Module 10 includes a body 12, a center core tube 14, and a cap 16. Body 12 and cap 16 each have the general shape of a thin-walled hollow cylinder with an open end and a closed end. Cap 16 fits into and covers the open end of body 12. The closed ends of both cap 16 and body 12 have center holes 32, 30, respectively. Center core tube 14 is positioned longitudinally in body 12 and contacts both cap 16 and the closed end of body 12. The cavity formed by assembly of propelling charge module 10 is filled with an energetic material 18. Exterior surfaces of body 12 and cap 16 are coated with an environmental protection material 20.

Center core tube 14 holds a core igniter bag 22. Core igniter bag 22 contacts two end igniter bags 24 and 26. End igniter bag 24 occupies the center hole 30 in the closed end of body 12 and end igniter bag 26 occupies the center hole 32 in cap 16. End igniter bags 24 and 26 may be held in place by an attaching means 28.

The closed end of the body 12 at its center hole 30 has a conical surface 34 joined to a flat surface 36 joined to a tubular surface 38. Similarly, the closed end of cap 16 at its center hole 32 has a conical surface 40 joined to a flat surface 42 joined to a tubular surface 44.

The igniter bags 22, 24, 26 in the MACS module 10 are made of a rayon/viscose material.
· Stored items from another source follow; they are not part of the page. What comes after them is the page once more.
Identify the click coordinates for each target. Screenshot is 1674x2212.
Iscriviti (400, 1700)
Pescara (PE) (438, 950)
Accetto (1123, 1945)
The rayon/viscose material is a flexible, non-rigid fabric. The design and manufacturing of the igniter bags is very labor intensive. The manufacture of the igniter bags involves manually sewing the rayon/viscose material. In addition, attaining the desired quality control from lot to lot is difficult. Thus, there are an excessive amount of rejects and scrapped parts. Igniter bags that deviate from the quality control standards pose serious threats, for example, hangfire, misfire and other performance related issues, when loaded in a MACS supported system and then ignited in a gun tube.

A need exists for an improvement of the MACS igniter system that is safer and efficiently mass produced. The improvement should yield consistent tolerances, reliability and performance to thereby mitigate potential hazards.

SUMMARY OF INVENTION

One aspect of the invention is an artillery charge system module having a central longitudinal axis. The module includes a hollow, cylindrical combustible body having an open end and a closed end with a center hole. The closed end of the body at the center hole has a conical surface joined to a flat surface joined to a tubular surface. A core tube having first and second open ends is centered on the central longitudinal axis. A hollow, cylindrical, combustible cap has an open end and a closed end with a center hole. The open end of the cap is concentrically attached to the open end of the body. The closed end of the cap at the cap center hole has a conical cap surface joined to a flat cap surface joined to a tubular cap surface.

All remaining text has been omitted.